図1:Flt3L発現B16-F10メラノーマ細胞を用いた細胞ベースの腫瘍ワクチンの治療モデルにおける腫瘍増殖の解析。 雌のC57BL/6マウスにB16-F10細胞(5 x 105)をi.d.移植し、照射(150 Gy)B16-Flt3L細胞(1 x 106)を同じ側面の隣接部位に注射した。矢印はワクチン接種の時点を示しています。4つの実験の累積データが示されている(対照、n = 12;B16-FLT3L, n = 10)。データはSEM±平均値として提示されます。 二元配置反復測定による統計分析 ANOVA検定 ボンフェローニ事後検定。*P < 0.05;0.001<。 この数値は11 から変更されています。 この図の拡大版を表示するには、ここをクリックしてください。

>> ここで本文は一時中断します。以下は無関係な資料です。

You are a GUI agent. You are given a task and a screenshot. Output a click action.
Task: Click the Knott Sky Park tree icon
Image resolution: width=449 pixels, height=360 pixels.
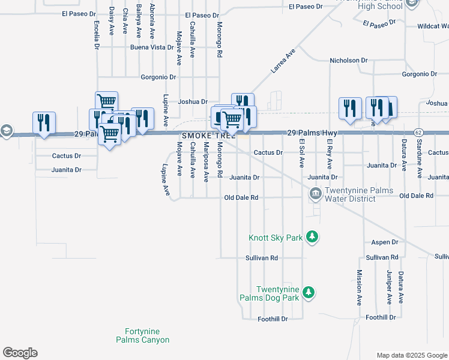click(312, 237)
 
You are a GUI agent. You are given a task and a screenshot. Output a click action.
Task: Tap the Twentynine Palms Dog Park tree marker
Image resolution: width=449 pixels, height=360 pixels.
click(308, 293)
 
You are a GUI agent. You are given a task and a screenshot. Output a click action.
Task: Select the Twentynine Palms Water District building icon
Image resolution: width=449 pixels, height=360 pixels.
click(315, 194)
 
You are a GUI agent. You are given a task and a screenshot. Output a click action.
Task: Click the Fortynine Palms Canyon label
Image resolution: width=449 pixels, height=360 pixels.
click(143, 335)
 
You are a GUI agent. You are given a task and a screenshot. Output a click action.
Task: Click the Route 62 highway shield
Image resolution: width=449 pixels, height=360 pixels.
click(418, 132)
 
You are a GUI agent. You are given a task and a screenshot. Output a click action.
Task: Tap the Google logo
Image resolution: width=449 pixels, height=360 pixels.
click(20, 353)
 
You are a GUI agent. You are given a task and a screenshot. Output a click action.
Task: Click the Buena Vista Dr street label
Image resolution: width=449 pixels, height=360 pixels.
click(152, 47)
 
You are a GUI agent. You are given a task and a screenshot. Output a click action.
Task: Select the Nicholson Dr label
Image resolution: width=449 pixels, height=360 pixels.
click(349, 61)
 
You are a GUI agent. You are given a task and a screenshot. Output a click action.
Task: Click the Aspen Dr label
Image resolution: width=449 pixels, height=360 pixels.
click(385, 242)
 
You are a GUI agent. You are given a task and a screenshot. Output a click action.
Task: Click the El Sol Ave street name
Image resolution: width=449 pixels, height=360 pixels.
click(302, 154)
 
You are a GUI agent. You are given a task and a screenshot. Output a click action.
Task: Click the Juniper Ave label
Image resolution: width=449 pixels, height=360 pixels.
click(389, 290)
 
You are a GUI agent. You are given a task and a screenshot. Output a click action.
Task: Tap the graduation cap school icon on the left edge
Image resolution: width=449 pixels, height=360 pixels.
click(6, 130)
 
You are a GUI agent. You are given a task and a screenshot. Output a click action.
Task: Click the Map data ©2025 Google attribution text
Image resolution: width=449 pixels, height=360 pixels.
click(412, 355)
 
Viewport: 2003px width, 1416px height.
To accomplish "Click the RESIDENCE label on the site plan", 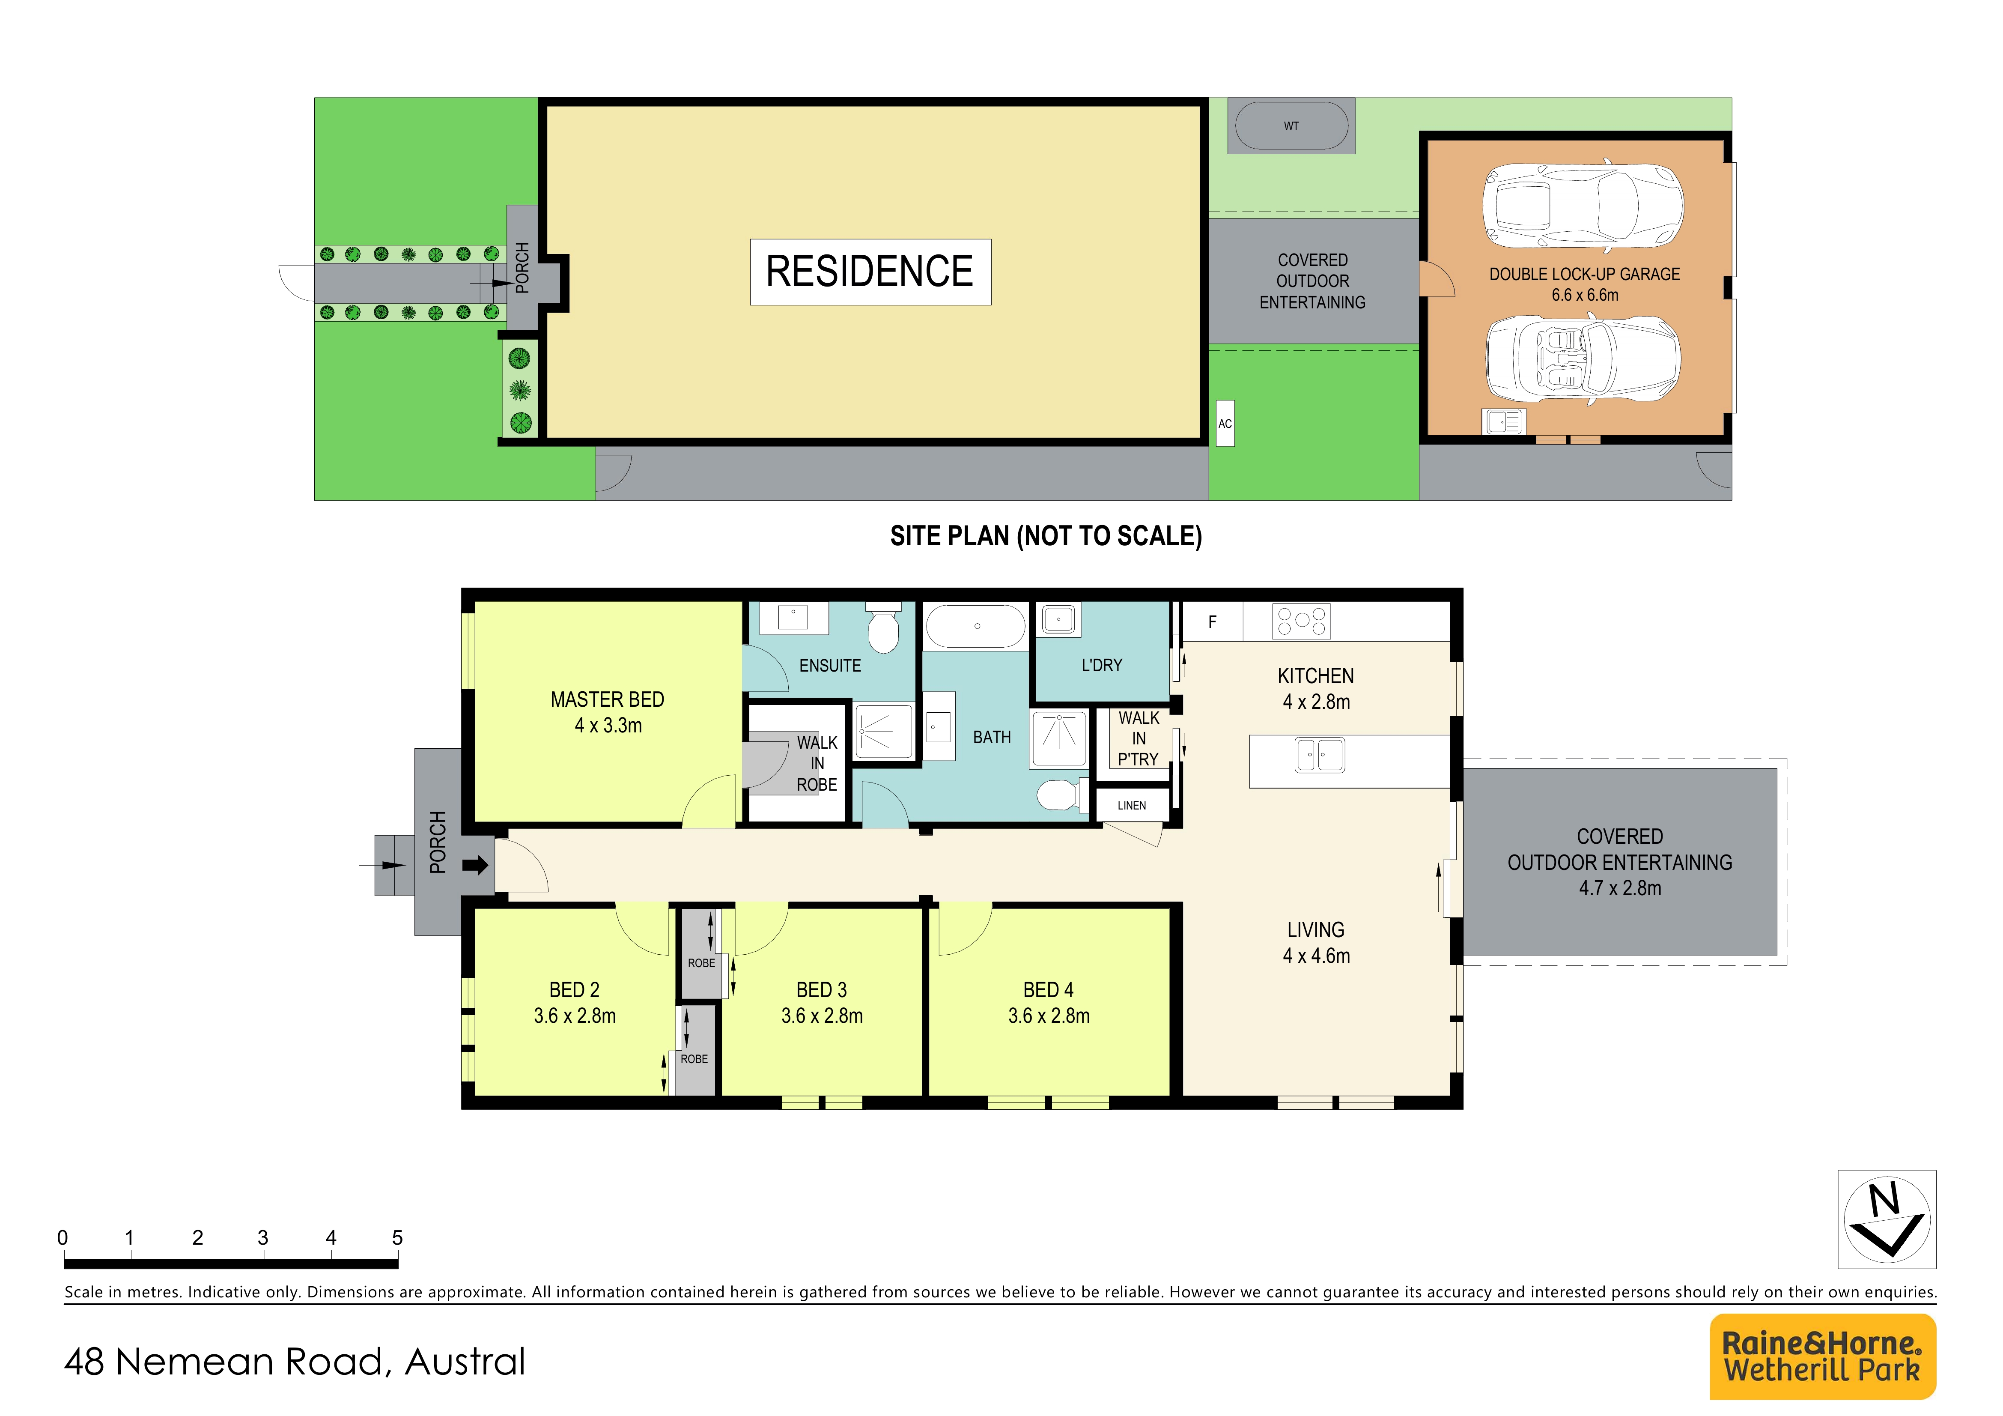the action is pyautogui.click(x=870, y=271).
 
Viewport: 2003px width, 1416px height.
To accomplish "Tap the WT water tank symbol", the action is pyautogui.click(x=1291, y=126).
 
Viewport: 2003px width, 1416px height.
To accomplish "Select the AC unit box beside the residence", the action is pyautogui.click(x=1225, y=423).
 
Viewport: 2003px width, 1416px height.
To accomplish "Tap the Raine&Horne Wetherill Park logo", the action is pyautogui.click(x=1822, y=1356).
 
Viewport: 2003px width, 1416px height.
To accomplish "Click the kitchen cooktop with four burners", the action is pyautogui.click(x=1301, y=621).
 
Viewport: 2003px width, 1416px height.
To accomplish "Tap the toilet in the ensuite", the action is pyautogui.click(x=884, y=627).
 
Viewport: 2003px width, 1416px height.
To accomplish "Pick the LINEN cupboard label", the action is pyautogui.click(x=1132, y=805).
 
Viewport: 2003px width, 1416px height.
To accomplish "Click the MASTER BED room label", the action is pyautogui.click(x=607, y=700).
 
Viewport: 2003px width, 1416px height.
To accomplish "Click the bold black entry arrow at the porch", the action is pyautogui.click(x=475, y=866).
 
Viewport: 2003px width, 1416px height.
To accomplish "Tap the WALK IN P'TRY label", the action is pyautogui.click(x=1139, y=738).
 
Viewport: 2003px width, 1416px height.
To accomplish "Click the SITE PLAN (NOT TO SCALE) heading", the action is pyautogui.click(x=1046, y=536).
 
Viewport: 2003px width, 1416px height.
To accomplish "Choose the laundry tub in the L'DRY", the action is pyautogui.click(x=1058, y=619).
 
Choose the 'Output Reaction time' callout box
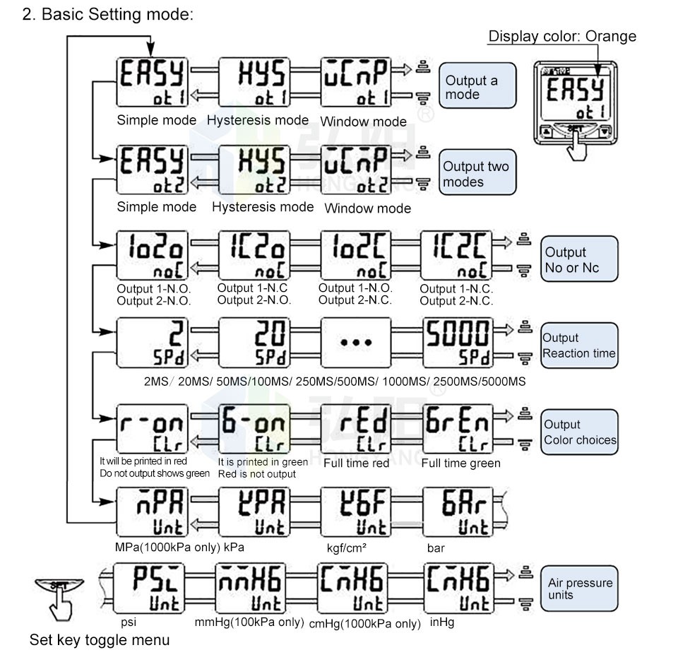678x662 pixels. click(x=579, y=345)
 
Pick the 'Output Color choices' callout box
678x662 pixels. click(x=579, y=432)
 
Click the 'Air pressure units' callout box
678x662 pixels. click(x=579, y=589)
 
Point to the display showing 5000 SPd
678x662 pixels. click(x=458, y=342)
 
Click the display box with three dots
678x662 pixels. click(x=356, y=342)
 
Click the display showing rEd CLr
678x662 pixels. click(x=356, y=429)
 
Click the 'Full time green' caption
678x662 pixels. click(x=460, y=463)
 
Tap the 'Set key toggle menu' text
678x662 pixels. click(x=99, y=640)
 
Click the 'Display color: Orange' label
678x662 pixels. click(x=562, y=36)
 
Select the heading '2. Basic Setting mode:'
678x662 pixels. click(x=107, y=15)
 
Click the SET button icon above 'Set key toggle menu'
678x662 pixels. click(x=58, y=588)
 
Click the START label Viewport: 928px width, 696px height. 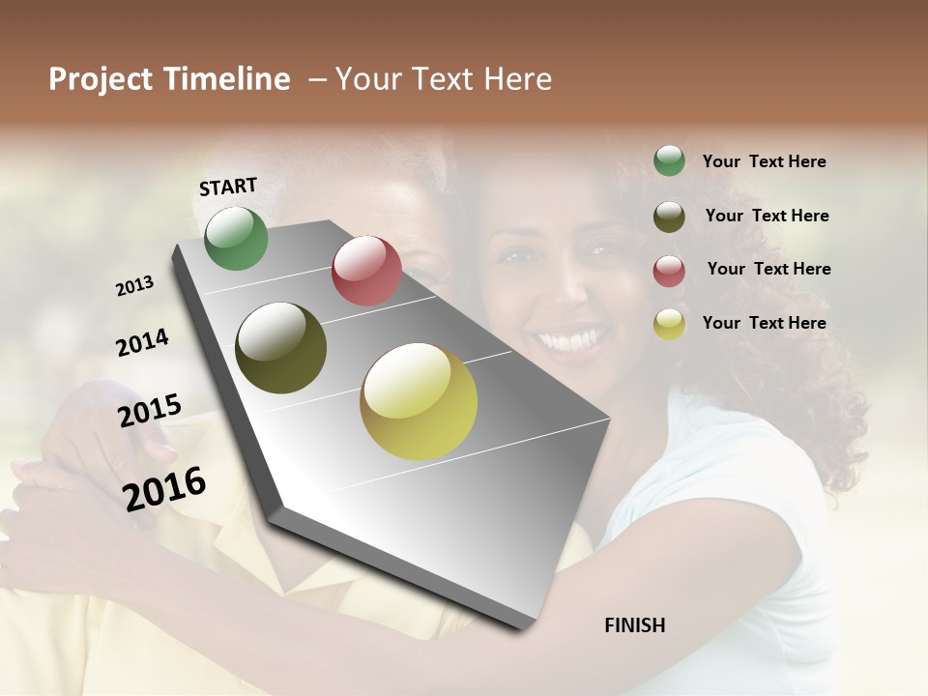point(228,187)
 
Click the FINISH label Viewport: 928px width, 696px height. point(634,625)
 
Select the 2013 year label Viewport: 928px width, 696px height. point(135,286)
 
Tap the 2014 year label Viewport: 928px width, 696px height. point(142,342)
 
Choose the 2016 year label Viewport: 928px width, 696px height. point(164,488)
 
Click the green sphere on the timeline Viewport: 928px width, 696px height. point(237,239)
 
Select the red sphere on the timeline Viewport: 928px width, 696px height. point(366,271)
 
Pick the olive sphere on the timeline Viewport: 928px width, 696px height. point(280,348)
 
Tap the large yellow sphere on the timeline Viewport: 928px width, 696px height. point(419,401)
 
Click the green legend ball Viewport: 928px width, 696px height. point(669,161)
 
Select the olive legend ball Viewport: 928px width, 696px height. point(669,217)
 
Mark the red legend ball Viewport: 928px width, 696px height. point(669,271)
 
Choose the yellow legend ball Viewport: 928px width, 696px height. point(669,324)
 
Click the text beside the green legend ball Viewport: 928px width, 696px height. point(764,161)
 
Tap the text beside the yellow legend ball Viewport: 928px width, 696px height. point(764,323)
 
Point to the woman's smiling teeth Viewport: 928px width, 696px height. point(570,340)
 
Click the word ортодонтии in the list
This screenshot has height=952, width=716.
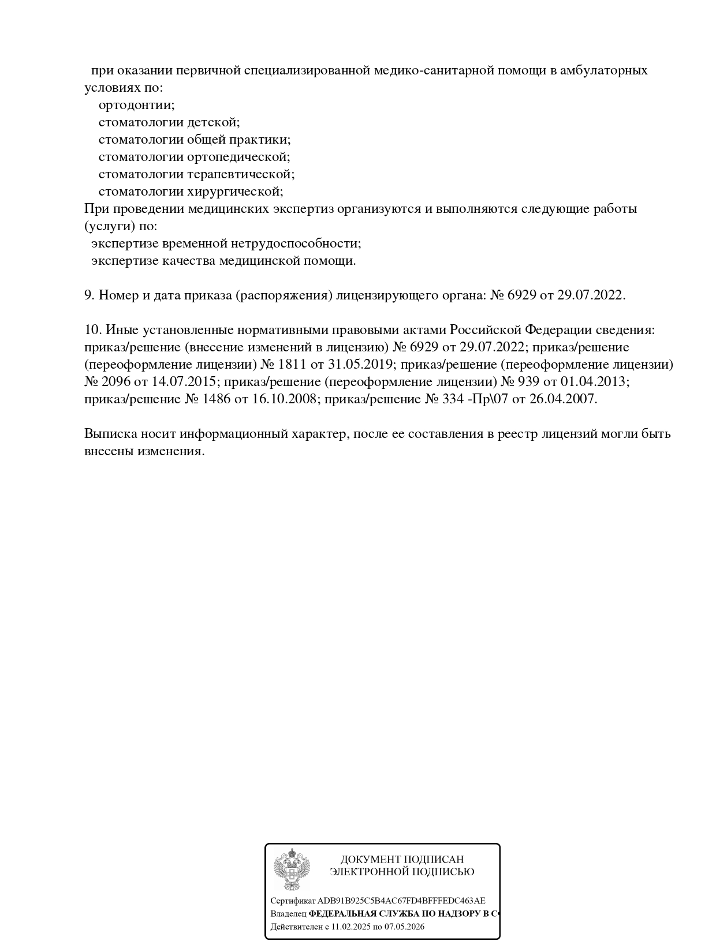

図2:リンパ球とCD103 + CD11c + DCのゲーティング戦略。 (A)脾臓および腫瘍サンプル中のリンパ球のゲーティング戦略。(B)腫瘍サンプル中の腫瘍内CD103 + CD11c + DCのゲーティング戦略。(C)代表的なワクチン未接種対照マウスから取得した各集団の数および頻度を示す。この図の拡大版を表示するには、ここをクリックしてください。

図3:CD8+、CD4+、およびTregのゲーティング戦略。 (A)腫瘍試料中のT細胞のゲーティング戦略。(B)代表的なワクチン未接種対照マウスから取得した各集団の数および頻度を示す。この図の拡大版を表示するには、ここをクリックしてください。

図4:CD103+ 腫瘍内DCでのCD86表面発現。 発現は、対照群における平均MFIに対して正規化された蛍光強度(MFI)の中央値(=1)として報告される。コントロール、n = 8;B16-Flt3L, n = 10.データはSEM±平均値として提示されます。 対応のないスチューデント のt検定による統計分析。**P < 0.01この数値は11 から変更されています。 この図の拡大版を表示するには、ここをクリックしてください。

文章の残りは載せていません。